Canadians’ health data at risk of Trump’s AI ambitions, experts warn
Global News
Medical researchers and lawyers say our rocky relationship with the U.S. creates an urgent need to protect a critical Canadian resource: patient health information.
Medical researchers and lawyers say our rocky relationship with the United States creates an urgent need to protect a critical Canadian resource: patient health information that can be used to train artificial intelligence.
“Our health data is the most valuable health data set in the world,” said Natalie Raffoul, an intellectual property lawyer in Ottawa.
“You can’t go to any other jurisdiction and be able to pool a data set like this because no one else has a public health system like this with the kind of ethnic diversity that we do.”
Many Canadian institutions use cloud servers run by American companies to store health data, experts say. That, combined with U.S. President Donald Trump’s stated objective to make the U.S. a world leader in AI and his desire to make Canada a 51st state, means it’s possible that his administration could come after our data — perhaps citing national security concerns as he has with tariff executive orders, experts say.
Dr. Amol Verma, a professor of AI research and education in medicine at the University of Toronto, said as artificial intelligence is increasingly used in health care, algorithms need to be trained on the most representative data possible to deliver accurate and useful results.
The U.S. doesn’t have that level of inclusivity in its own health data because its private health-care system means that many people without health insurance might not be accessing care and therefore their health information wouldn’t be captured, he said.

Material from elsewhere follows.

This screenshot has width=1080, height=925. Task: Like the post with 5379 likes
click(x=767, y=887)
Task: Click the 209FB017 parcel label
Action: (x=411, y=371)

That means that an AI model trained on U.S. data could be biased or not work well “in certain racial populations or linguistic populations” said Verma, who is also an internal medicine specialist at St. Michael’s Hospital in Toronto.
Dr. Kumanan Wilson, research chair in digital health innovation at the University of Ottawa and a physician at The Ottawa Hospital, said health information, largely from electronic medical records, “could be of significant economic benefit to the U.S. and having access to our data would be very valuable.”